* Begin Task input *

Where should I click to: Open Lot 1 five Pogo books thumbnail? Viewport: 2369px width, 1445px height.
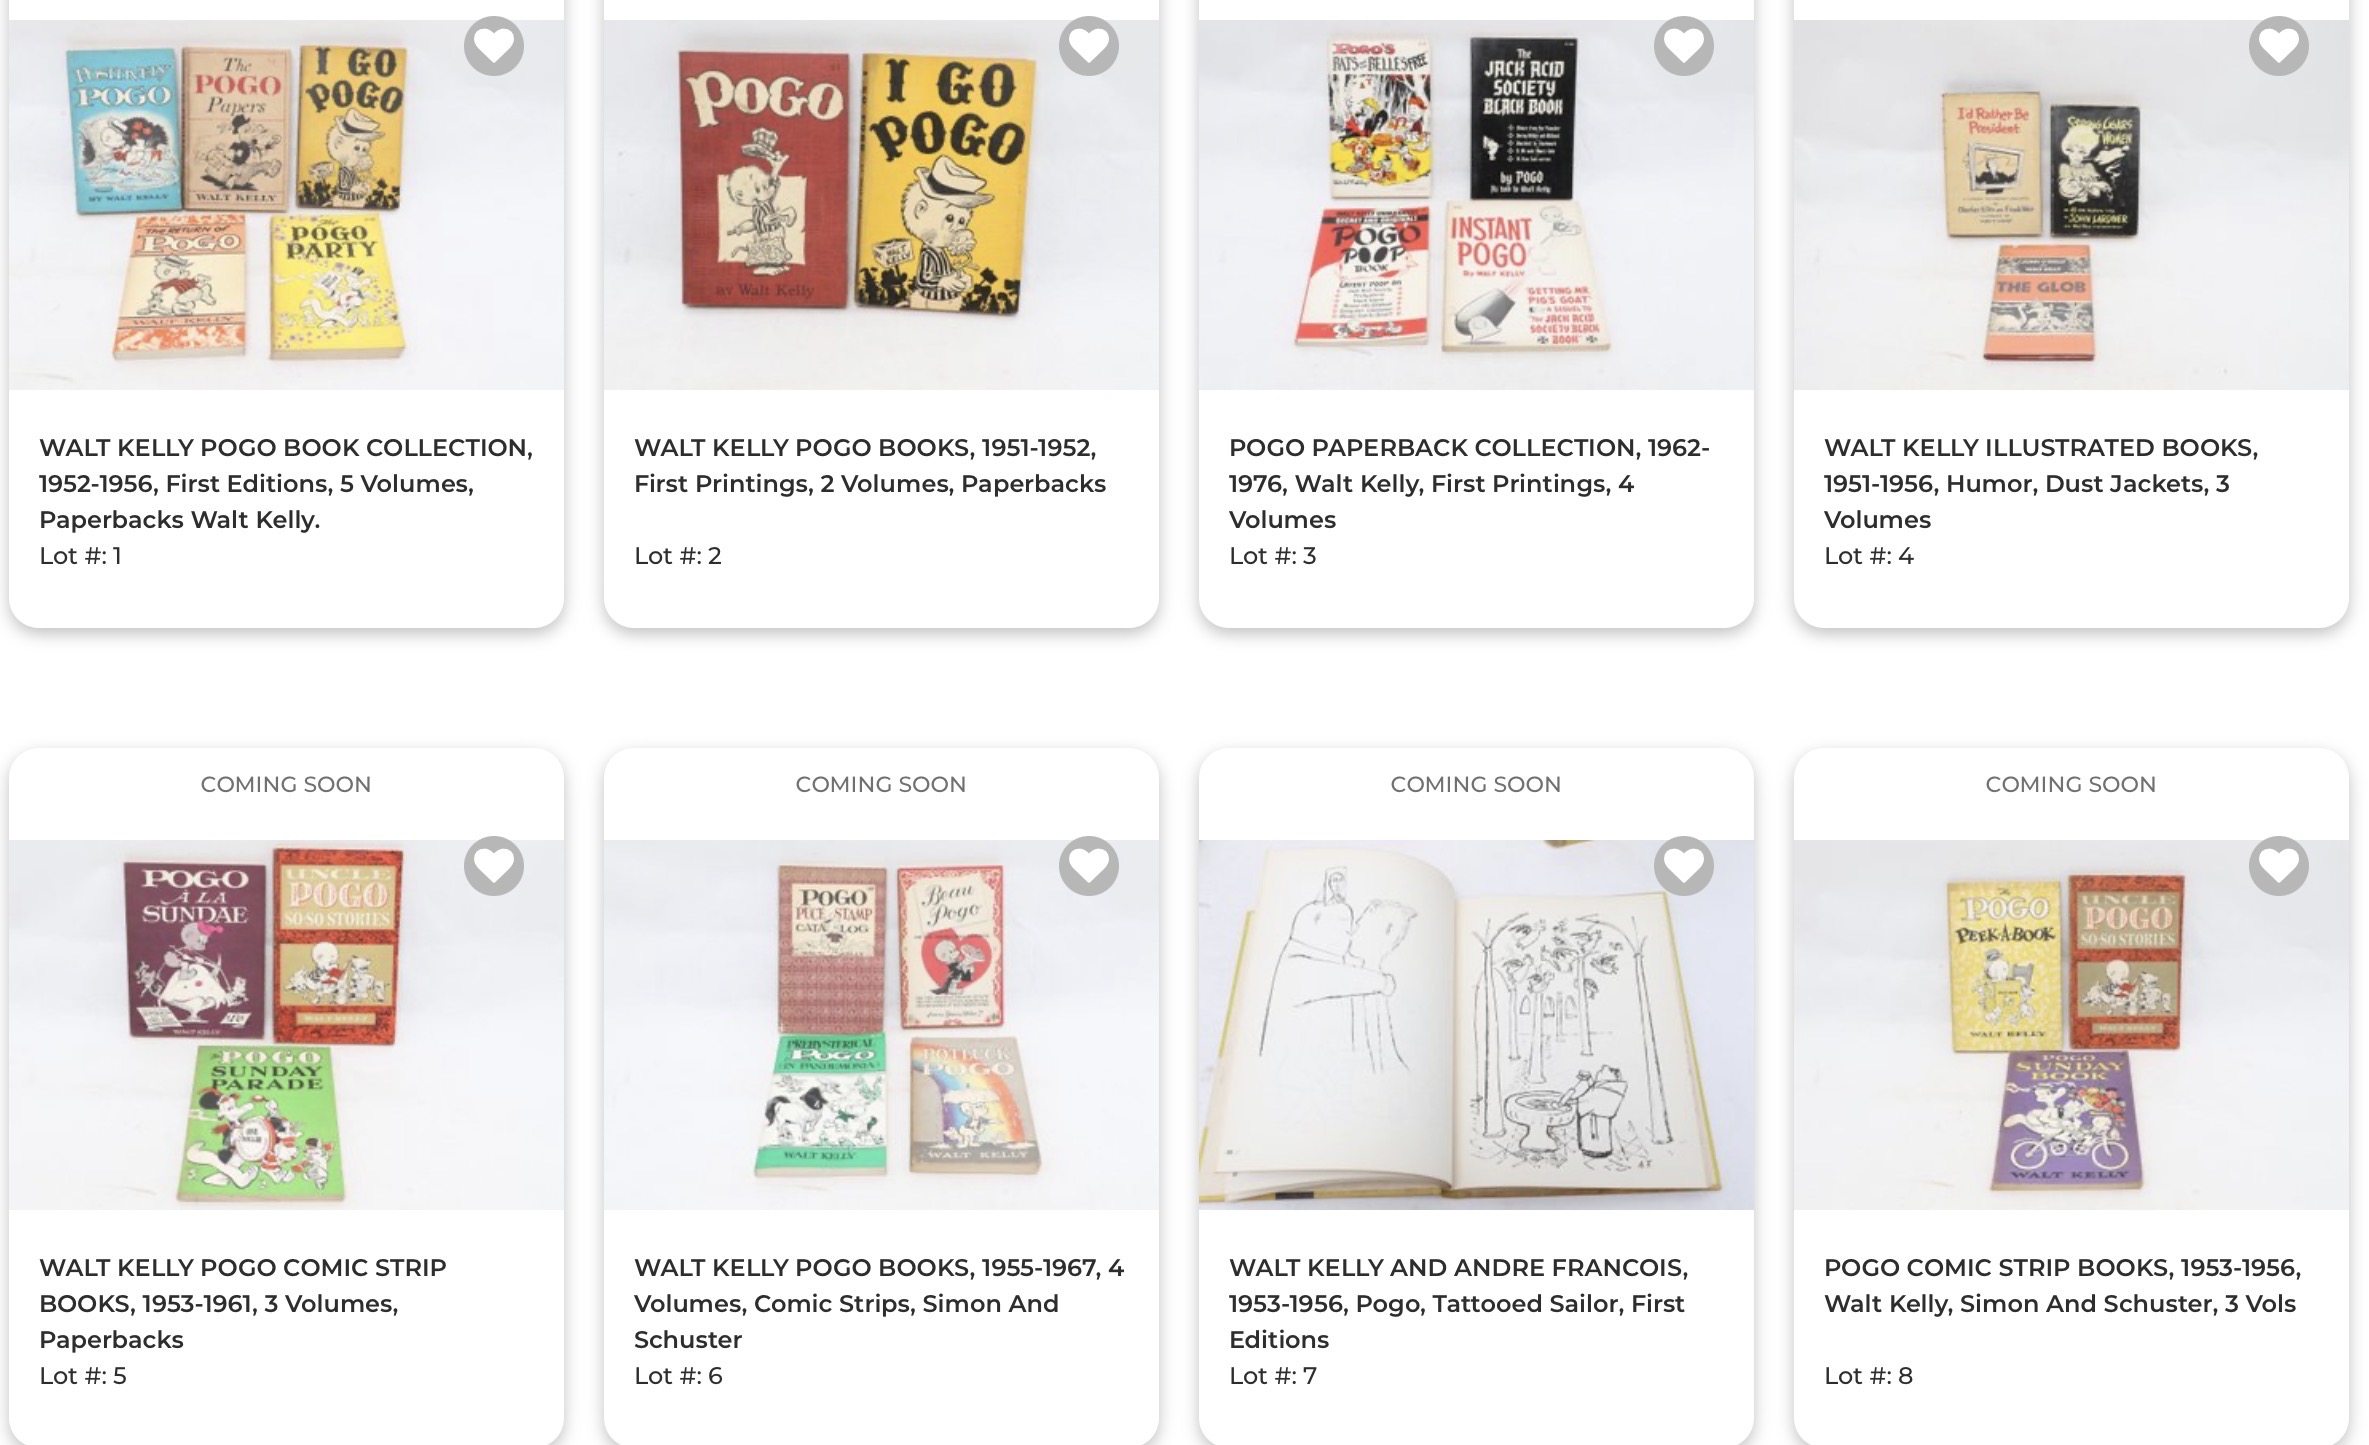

* End Task input *
* Begin Task input *

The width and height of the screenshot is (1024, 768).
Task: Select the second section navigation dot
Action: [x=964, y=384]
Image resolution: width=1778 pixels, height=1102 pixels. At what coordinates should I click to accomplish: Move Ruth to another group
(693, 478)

* End Task input *

_Aim_:
Count how many lines in the records above contain the string "height", matching case exactly. Reply with the number alone.

_Right answer_:
3